The number of physicians practicing in rural areas has been steadily declining for decades, says the NRHA. While 20 percent of the US population is rural, only 11 percent of physicians practice in these settings.
As physicians have increasingly moved into more urban areas, the health of rural populations has only gotten worse. Rural populations are also expected to grow in both age and number in the coming years, a trend that will widen the care gap that exists in these communities.
PAs could provide a promising solution to this issue. PAs are one of three professions delivering primary care in the US, and they are a growing force in the healthcare industry. NRHA pointed out that the PA profession has doubled every decade since the 1980s, reaching 115,500 members in 2017. Fifteen percent of PAs currently practice in rural or frontier counties.
PAs also receive a broad medical education that allows them to perform numerous care services in rural practices, including nursing home and hospital visits, emergency and urgent care, and office procedures.
Despite the many capabilities of PAs, new and developing models of care don’t always fully recognize PAs, which can reduce the benefits they could bring to rural settings, NRHA wrote.
For example, PAs are the only providers who are restricted from directly receiving payment for the care they deliver to Medicare beneficiaries.
Medicare also requires physician co-signatures on certain services delivered by PAs, including inpatient hospital admissions and discharges. This requirement can obscure accountability and cause delays in patient care.
NRHA recommended that Medicare reimbursement structures treat PA-provided services the same as those delivered by other Medicare providers.

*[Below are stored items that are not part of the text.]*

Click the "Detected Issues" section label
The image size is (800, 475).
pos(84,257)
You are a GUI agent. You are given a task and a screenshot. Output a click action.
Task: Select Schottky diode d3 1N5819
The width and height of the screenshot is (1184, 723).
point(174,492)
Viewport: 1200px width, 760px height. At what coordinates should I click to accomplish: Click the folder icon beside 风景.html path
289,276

The organization also called for payers to adopt standards of accountability and transparency by identifying PAs in claims when these professionals perform services for patients.

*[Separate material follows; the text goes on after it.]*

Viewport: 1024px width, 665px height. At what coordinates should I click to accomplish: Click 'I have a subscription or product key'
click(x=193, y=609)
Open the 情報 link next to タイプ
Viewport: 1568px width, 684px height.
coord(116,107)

NRHA stated that reimbursement for mental health services delivered by PAs must improve as well.
Rural communities have a great need for mental health services. NRHA said that only about 1000 PAs practice with psychiatrists nationwide, and the most significant barrier to PAs partnering with psychiatrists is lack of third-party payment.

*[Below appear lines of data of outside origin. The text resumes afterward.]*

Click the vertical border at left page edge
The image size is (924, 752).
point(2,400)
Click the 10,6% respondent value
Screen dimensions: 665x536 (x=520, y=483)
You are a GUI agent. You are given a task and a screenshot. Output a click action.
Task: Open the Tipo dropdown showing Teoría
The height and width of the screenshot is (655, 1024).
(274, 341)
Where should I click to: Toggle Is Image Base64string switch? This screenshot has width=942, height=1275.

While Medicare does include PAs among the health professionals who can provide mental health treatment, NRHA said that many private behavioral health payers do not recognize or reimburse PAs.
Recognizing or reimbursing PAs for performing mental health services may increase the number of PAs practicing with psychiatrists, which in turn may improve the availability of these services in rural settings.
In addition to payment models, NRHA stated that state and federal policies present a barrier for PAs and can prevent them from practicing to the full extent of their experience and education.
For example, Medicare does not permit PAs to certify the need for hospice care or home health services, and Medicare law requires that PAs practice under the supervision of a physician.
NRHA stated that these policies should be repealed. Allowing PAs to certify the need for hospice or home health services will eliminate the need for physician certification, which will save time and reduce costs.
Additionally, permitting PAs to practice without the supervision of a physician could encourage greater inclusion in team-based care innovations.
NRHA stressed that if changes are made to current PA practice laws, these healthcare professionals can offer even more value to rural populations.
“NRHA’s goal in the US healthcare delivery system of the future is to ensure access to quality health care for all rural residents,” the organization wrote.
“Modernizing of regulations restricting practice privileges, mental health laws and payer policies that unnecessarily restrict PA practice will enable PAs to more efficiently contribute to ending the shortage of health care professionals accessible to rural patients and communities.”